-- start of MATERIAL SUPPLIED --
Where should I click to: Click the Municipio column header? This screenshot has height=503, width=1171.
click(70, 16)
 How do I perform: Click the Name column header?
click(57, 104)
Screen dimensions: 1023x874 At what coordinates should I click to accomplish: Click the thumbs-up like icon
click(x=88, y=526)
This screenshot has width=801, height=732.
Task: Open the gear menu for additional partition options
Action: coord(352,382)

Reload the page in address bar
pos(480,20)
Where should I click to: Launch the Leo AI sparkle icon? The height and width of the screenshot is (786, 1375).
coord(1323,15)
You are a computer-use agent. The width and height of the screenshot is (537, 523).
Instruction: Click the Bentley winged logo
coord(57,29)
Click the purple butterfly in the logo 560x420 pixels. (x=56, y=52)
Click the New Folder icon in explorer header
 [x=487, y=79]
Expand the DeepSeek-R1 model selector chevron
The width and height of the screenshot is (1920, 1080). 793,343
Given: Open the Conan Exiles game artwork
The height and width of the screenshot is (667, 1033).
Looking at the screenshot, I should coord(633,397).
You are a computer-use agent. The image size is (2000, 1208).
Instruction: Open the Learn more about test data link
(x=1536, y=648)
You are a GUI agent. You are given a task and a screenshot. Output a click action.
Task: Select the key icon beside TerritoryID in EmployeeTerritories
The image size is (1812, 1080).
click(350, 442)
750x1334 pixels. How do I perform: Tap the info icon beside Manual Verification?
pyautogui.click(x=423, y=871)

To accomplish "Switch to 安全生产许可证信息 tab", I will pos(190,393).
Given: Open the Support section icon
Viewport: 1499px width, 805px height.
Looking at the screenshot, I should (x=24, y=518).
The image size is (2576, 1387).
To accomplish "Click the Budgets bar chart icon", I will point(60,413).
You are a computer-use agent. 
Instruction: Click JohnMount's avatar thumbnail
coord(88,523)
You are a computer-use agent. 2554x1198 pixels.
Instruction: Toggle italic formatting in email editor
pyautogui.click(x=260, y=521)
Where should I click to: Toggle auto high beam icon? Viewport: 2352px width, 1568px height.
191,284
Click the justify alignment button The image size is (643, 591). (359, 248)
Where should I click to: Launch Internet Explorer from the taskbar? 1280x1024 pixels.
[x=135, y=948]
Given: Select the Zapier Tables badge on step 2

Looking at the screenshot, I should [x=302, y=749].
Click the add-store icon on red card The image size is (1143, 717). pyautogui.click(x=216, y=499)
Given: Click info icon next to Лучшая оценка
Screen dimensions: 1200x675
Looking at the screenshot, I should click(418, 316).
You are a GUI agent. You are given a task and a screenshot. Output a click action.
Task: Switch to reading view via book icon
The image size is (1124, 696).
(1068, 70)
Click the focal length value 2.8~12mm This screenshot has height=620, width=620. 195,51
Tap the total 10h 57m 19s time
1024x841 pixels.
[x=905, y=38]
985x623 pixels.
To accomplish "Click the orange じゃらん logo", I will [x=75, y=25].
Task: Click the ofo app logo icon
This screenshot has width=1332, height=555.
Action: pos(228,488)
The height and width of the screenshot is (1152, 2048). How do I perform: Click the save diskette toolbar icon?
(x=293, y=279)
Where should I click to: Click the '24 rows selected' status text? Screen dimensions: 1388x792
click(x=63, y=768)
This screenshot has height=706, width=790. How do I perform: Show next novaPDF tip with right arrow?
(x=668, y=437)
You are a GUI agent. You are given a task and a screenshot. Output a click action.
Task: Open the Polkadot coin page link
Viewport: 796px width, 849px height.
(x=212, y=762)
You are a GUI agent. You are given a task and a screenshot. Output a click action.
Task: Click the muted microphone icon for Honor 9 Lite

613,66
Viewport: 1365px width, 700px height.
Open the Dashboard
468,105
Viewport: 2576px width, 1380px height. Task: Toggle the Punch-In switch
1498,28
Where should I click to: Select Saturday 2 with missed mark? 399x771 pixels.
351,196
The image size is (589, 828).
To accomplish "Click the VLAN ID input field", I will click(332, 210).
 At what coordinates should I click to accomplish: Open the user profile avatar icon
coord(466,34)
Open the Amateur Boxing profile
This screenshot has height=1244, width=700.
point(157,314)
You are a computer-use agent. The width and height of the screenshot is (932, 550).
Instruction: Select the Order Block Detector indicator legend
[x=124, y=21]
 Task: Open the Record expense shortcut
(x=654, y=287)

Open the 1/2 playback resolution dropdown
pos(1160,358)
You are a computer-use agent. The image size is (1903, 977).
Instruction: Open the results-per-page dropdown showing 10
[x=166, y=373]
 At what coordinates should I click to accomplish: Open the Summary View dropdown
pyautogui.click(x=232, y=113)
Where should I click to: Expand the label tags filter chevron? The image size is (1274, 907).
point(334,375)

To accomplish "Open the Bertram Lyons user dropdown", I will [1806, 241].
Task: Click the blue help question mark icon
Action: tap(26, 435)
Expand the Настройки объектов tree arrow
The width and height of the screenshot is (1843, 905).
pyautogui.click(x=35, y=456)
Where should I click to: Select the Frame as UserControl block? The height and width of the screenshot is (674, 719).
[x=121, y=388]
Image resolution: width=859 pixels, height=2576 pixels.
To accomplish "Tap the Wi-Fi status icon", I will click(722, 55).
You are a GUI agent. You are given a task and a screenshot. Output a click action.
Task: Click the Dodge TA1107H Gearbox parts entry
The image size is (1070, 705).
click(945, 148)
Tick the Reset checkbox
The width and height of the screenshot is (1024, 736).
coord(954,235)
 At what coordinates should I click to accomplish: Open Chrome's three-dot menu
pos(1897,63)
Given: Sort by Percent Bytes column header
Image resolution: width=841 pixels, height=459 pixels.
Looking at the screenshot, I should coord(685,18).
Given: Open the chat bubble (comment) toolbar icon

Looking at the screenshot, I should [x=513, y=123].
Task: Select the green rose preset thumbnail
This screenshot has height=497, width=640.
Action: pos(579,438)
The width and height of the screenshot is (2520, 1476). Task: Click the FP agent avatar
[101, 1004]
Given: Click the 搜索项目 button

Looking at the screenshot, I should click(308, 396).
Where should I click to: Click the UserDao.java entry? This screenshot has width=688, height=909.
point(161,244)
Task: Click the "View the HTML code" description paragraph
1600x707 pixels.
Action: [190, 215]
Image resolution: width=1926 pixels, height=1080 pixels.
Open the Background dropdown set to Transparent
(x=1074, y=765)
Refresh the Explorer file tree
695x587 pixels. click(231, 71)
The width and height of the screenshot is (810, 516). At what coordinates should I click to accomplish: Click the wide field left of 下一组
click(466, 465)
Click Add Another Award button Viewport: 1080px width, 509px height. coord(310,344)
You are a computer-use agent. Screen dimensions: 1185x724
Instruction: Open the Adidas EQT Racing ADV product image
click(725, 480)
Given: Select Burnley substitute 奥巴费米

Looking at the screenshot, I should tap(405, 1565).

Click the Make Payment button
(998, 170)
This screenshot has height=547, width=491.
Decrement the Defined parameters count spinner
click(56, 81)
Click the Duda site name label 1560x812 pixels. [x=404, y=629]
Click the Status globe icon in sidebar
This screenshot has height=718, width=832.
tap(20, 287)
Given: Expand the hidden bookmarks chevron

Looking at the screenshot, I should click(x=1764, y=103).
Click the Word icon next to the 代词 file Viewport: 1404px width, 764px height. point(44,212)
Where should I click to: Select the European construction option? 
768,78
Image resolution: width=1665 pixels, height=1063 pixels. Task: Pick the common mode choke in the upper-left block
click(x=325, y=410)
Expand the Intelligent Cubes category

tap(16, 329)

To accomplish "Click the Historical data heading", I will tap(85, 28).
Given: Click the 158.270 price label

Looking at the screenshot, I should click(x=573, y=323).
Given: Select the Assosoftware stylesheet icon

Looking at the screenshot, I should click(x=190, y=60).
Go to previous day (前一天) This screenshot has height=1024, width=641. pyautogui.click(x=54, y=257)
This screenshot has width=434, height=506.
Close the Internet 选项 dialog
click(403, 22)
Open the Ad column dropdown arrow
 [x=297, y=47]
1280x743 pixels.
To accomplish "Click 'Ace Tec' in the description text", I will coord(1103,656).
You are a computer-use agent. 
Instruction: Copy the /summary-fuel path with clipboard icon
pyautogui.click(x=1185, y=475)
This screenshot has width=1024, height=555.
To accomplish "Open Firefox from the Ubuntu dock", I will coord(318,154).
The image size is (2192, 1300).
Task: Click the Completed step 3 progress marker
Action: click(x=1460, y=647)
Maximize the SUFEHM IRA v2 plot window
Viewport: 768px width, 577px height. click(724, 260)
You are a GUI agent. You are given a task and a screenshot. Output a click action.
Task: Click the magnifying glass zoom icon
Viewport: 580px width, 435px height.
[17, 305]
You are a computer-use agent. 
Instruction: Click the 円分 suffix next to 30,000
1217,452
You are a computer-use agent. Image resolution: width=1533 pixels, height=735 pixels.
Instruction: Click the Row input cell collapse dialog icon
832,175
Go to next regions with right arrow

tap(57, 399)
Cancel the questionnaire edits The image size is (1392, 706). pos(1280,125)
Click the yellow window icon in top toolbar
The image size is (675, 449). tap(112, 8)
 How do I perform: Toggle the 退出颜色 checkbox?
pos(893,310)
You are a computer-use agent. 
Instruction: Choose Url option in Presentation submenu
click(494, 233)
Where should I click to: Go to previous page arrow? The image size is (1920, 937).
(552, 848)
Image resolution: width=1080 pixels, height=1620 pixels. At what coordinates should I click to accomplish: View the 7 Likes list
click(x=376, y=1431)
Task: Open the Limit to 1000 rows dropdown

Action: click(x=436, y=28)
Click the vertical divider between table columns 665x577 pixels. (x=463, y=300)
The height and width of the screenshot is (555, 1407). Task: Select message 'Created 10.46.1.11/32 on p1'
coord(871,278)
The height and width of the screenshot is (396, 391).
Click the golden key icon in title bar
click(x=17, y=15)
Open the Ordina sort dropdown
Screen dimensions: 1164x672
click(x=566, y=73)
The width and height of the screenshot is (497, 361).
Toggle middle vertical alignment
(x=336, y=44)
-- end of MATERIAL SUPPLIED --
* TO DO
Show each line above that contains the word "description", treating uppercase and lowercase letters as distinct.

* ANSWER TO THIS EXERCISE
Task: Click the "View the HTML code" description paragraph
To accomplish "Click 'Ace Tec' in the description text", I will coord(1103,656).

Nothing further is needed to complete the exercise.